# Side of shelter for 2 sheep



## Tara Brown (Jan 10, 2011)

Hi All,

We are in the process of building a fence and shed for some animals. My intention is to build a small barn and section it off for various animals. We are planning chickens and sheep so far.

My question is, how big should the shelter area be for the sheep? I was thinking of making the area a 'run-in shed' style, 3 sided. Or, 4 sides with a really big opening and gate. Maybe inside a little stall? 

We are just starting out but i figured if we are going to build something we might as well build it right. Maybe we will want to lamb down the road...

So how big should the sheep shed be for 2 sheep?

Thanks!


----------



## Bearfootfarm (Jul 13, 2006)

Big enough so they will stay dry if the wind blows rain into it.

If you are planning more animals later, build it as big as you can now, and try to use a design that is easy to add on to

A fairly cheap option is a small metal "carport" with closed in sides

You can usually get a 10 X 18 for less than $800, set up included for the basic carport, and then close in the sides yourself

Bare minimum for two sheep would probably be 10 X 10


----------



## houndlover (Feb 20, 2009)

## Exercise data
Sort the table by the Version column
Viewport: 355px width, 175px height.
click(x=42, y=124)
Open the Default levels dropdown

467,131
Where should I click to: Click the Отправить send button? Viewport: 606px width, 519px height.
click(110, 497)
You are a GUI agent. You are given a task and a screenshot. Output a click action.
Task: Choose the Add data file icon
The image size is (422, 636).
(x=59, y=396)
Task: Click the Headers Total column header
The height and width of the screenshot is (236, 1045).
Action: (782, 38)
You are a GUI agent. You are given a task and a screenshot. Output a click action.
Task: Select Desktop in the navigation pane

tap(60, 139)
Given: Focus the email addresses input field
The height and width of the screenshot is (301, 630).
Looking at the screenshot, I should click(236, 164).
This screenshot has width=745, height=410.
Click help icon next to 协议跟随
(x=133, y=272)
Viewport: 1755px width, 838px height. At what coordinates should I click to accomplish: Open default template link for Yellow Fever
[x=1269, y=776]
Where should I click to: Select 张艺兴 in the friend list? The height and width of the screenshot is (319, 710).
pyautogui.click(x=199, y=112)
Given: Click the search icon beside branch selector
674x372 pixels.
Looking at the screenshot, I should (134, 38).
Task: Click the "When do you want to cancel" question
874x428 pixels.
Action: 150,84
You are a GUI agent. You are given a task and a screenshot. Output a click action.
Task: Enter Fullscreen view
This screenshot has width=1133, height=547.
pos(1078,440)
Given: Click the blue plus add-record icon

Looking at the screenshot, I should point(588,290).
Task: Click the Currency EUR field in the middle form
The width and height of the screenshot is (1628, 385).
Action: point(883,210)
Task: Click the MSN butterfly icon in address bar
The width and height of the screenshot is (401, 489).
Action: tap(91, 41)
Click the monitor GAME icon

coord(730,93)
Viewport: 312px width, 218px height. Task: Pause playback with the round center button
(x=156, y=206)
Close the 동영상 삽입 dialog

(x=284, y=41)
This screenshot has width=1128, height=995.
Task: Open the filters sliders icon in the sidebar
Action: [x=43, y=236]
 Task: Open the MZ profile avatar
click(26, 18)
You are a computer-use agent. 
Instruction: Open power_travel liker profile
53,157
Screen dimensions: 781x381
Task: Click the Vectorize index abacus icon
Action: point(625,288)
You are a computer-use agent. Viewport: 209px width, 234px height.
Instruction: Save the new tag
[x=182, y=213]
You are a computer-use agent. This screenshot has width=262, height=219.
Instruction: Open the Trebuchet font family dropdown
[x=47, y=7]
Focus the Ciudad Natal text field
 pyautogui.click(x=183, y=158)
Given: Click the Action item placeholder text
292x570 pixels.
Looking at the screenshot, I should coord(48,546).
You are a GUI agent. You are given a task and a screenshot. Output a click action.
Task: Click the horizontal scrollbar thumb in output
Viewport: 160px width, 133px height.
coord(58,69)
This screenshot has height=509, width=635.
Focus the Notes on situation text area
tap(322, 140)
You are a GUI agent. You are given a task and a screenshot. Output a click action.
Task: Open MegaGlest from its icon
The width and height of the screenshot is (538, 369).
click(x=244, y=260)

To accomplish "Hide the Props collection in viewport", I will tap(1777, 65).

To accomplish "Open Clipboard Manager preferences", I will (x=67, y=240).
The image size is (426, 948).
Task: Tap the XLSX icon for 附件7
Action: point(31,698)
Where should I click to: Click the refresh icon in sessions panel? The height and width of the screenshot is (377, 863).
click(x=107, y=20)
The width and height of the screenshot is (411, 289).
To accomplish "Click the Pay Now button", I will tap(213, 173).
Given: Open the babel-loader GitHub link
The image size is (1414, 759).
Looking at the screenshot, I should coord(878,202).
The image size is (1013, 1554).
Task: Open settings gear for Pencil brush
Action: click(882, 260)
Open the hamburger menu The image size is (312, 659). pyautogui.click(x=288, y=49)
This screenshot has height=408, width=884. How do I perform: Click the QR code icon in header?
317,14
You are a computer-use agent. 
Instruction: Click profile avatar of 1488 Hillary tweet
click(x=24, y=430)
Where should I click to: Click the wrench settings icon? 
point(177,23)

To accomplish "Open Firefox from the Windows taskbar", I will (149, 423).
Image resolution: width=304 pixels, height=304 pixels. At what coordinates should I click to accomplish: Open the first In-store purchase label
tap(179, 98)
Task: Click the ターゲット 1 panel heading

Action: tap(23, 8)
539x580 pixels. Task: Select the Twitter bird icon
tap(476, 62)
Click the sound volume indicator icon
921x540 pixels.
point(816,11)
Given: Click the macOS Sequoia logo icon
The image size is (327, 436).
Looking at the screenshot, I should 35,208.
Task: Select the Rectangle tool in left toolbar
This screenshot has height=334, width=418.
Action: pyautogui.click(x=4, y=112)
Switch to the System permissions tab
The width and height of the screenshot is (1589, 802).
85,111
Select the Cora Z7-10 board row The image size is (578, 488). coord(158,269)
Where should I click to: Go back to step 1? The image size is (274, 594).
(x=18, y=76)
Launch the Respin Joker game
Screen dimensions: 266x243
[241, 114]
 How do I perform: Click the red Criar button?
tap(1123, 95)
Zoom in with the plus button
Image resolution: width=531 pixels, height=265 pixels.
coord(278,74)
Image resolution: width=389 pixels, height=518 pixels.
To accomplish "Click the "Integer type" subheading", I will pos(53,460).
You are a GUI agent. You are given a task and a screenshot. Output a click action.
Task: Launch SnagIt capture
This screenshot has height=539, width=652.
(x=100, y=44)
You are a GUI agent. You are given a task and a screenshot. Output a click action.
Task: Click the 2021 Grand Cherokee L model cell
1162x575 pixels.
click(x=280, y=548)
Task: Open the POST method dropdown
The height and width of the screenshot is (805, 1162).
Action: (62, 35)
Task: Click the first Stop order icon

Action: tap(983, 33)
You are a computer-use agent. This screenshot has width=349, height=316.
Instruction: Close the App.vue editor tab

## Problem set
• A. Print everything in the sheep shelter thread from "# Side of shelter" down to "down the road...".
• B. Go on with the sheep shelter thread, picking up right after its last line.
The records have nothing to do with the sheep shelter thread.

## Per-task answers
• A.
# Side of shelter for 2 sheep



## Tara Brown (Jan 10, 2011)

Hi All,

We are in the process of building a fence and shed for some animals. My intention is to build a small barn and section it off for various animals. We are planning chickens and sheep so far.

My question is, how big should the shelter area be for the sheep? I was thinking of making the area a 'run-in shed' style, 3 sided. Or, 4 sides with a really big opening and gate. Maybe inside a little stall? 

We are just starting out but i figured if we are going to build something we might as well build it right. Maybe we will want to lamb down the road...

• B.
I would plan for it to be large enough to install some temporary jugs (lambing pens) of about 6' X 6' if you're planning to breed your sheep. Otherwise, a three sided 8X8 pen is plenty large enough for two sheep.


----------



## jwal10 (Jun 5, 2010)

I built mine on 4"x4" skids 6' apart, left the open side away from the prevailing win. 8'x12' so I could haul it on my small trailer. Leanto roof, 6' at the rear and 8' at the front. Sized to use 4'x8' T-111 panels. 4' front opening in the high side so water ran away from entry area. This left 4' on each side for 2 lambing jugs each side if needed. They would hold 10 sheep for short rainy periods if needed....James


----------



## Tara Brown (Jan 10, 2011)

Thanks everyone!

I am in the stages of drawing out my mini-barn plans. So far in my plans i have the sheep in an area that's 9x15. I will have a wide run-in of 8' so it will fit a gate that can close. inside i thought of sectioning off 6x4 area for a stall for lambing? One of the the posts said 6x6 so i can change that. That leaves me 3 feet to store hay beside that...


----------



## Bearfootfarm (Jul 13, 2006)

Lambing pen dimensions aren't too critical as long as the sheep have room to turn around and lay comfortably, and are still small enough so the ewe can't walk away from the lambs.

Make the walls solid to cut down on drafts

Mine are 4 X 4 and do fine


----------



## Tara Brown (Jan 10, 2011)

Hopes were dashed today; went to get estimates for the barn i want to build - its waaay out of our price range.

Our fall back plan is a chicken coop and separate run-in shed for the sheep. We are thinking 2 sheep we will butcher in the fall. Will they be ok with just in a run-in shed in the field? What dimensions should i build?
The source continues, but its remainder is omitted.